## Task
An identical transcription of the records is required.

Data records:
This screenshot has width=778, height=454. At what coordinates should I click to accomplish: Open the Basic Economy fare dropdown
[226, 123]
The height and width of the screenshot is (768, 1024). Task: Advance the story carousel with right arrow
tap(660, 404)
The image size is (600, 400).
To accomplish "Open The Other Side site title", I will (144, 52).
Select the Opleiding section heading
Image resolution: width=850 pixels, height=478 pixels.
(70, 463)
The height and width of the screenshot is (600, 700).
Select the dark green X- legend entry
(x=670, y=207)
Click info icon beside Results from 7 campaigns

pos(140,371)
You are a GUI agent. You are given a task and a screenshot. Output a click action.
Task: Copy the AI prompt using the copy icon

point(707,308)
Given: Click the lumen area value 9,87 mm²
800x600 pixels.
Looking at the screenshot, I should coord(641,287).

## Answer section
This screenshot has width=778, height=454. At what coordinates should I click to accomplish: Open the Basic Economy fare dropdown
[226, 123]
The height and width of the screenshot is (768, 1024). Task: Advance the story carousel with right arrow
tap(660, 404)
The image size is (600, 400).
To accomplish "Open The Other Side site title", I will (144, 52).
Select the Opleiding section heading
Image resolution: width=850 pixels, height=478 pixels.
(70, 463)
The height and width of the screenshot is (600, 700).
Select the dark green X- legend entry
(x=670, y=207)
Click info icon beside Results from 7 campaigns

pos(140,371)
You are a GUI agent. You are given a task and a screenshot. Output a click action.
Task: Copy the AI prompt using the copy icon

point(707,308)
Given: Click the lumen area value 9,87 mm²
800x600 pixels.
Looking at the screenshot, I should coord(641,287).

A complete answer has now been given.